* Brief
Please show every line of the material below that contains the word "icon", copied in full.

## start Data for this task

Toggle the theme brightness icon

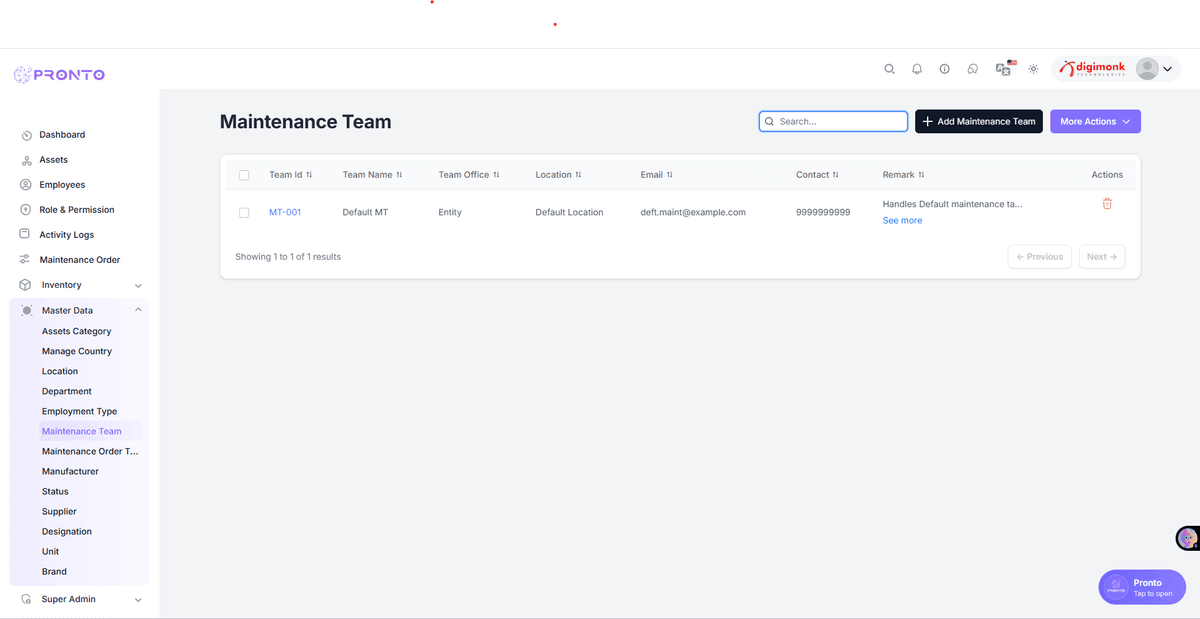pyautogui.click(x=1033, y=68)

## end Data for this task
## start Data for this task

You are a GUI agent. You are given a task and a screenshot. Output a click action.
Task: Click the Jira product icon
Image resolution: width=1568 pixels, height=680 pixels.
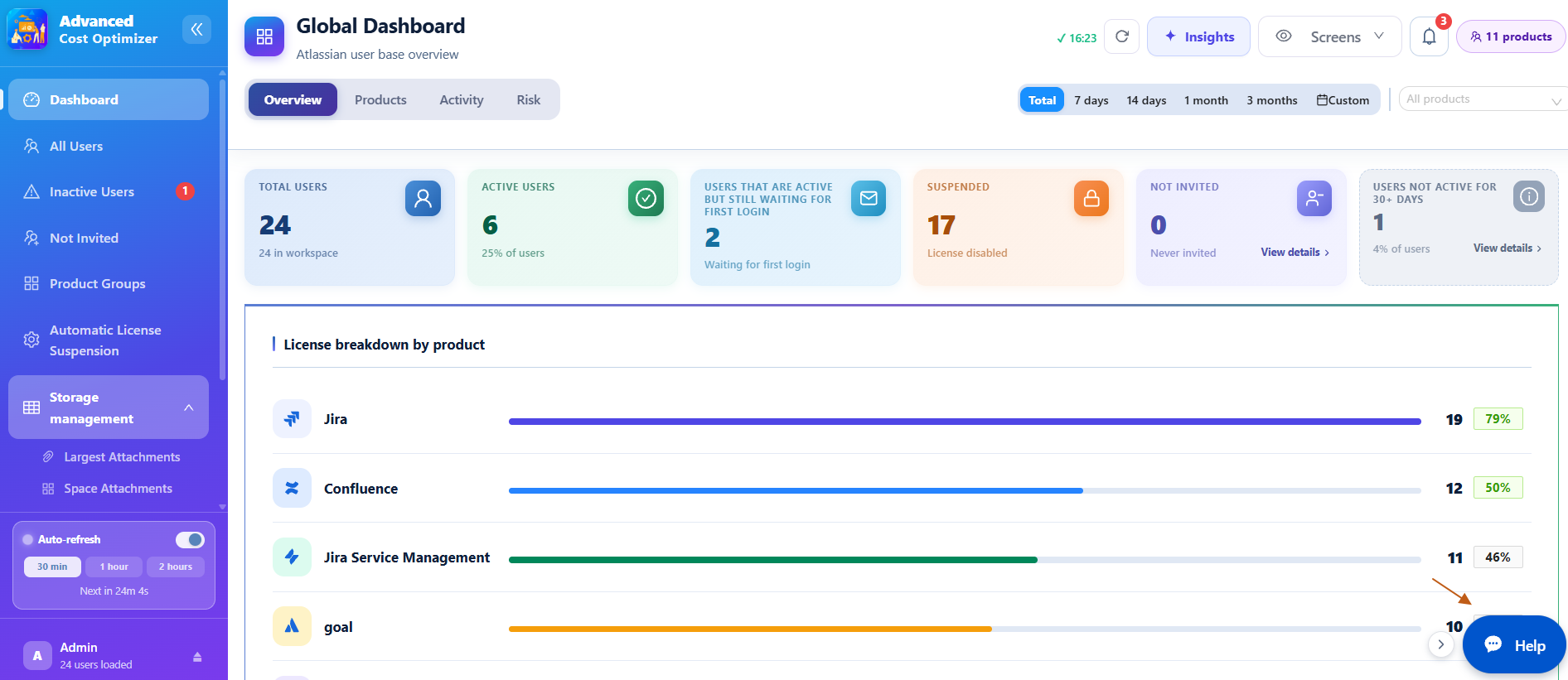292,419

## end Data for this task

* Task solution
Toggle the theme brightness icon
Task: Click the Jira product icon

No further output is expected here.